TASK INSTRUCTIONS
Print everything from the line containing "Viewport: 896px width, 626px height." down to the end of the records, reproducing each line without any change.
◇ ◇ ◇ ◇ ◇ ◇ ◇
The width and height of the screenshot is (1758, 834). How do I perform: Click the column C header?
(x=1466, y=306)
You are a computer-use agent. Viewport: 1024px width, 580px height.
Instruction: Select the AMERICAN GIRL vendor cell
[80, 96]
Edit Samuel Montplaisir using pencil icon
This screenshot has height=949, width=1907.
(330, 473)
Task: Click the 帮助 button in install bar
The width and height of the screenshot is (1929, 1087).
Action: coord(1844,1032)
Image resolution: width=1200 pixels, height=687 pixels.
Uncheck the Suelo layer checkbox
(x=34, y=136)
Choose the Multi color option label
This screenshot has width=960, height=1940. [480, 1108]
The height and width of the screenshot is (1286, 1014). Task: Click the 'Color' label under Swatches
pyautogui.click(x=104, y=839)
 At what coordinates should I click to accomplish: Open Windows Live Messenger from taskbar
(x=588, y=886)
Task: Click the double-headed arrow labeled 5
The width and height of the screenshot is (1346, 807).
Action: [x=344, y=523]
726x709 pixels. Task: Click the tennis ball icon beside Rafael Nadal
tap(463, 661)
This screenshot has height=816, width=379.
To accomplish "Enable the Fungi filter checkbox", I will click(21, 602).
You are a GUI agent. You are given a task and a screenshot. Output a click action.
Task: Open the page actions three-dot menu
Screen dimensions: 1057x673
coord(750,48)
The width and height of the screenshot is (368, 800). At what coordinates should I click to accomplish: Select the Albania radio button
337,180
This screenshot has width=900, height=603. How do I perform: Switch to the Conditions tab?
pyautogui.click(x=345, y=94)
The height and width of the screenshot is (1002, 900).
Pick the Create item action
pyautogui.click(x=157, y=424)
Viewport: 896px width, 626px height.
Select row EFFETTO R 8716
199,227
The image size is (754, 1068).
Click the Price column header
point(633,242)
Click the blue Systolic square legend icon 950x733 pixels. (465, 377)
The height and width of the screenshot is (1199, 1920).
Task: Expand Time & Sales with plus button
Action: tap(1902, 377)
◇ ◇ ◇ ◇ ◇ ◇ ◇
REPLY
Viewport: 896px width, 626px height.
Select row EFFETTO R 8716
199,227
The image size is (754, 1068).
Click the Price column header
point(633,242)
Click the blue Systolic square legend icon 950x733 pixels. (465, 377)
The height and width of the screenshot is (1199, 1920).
Task: Expand Time & Sales with plus button
Action: tap(1902, 377)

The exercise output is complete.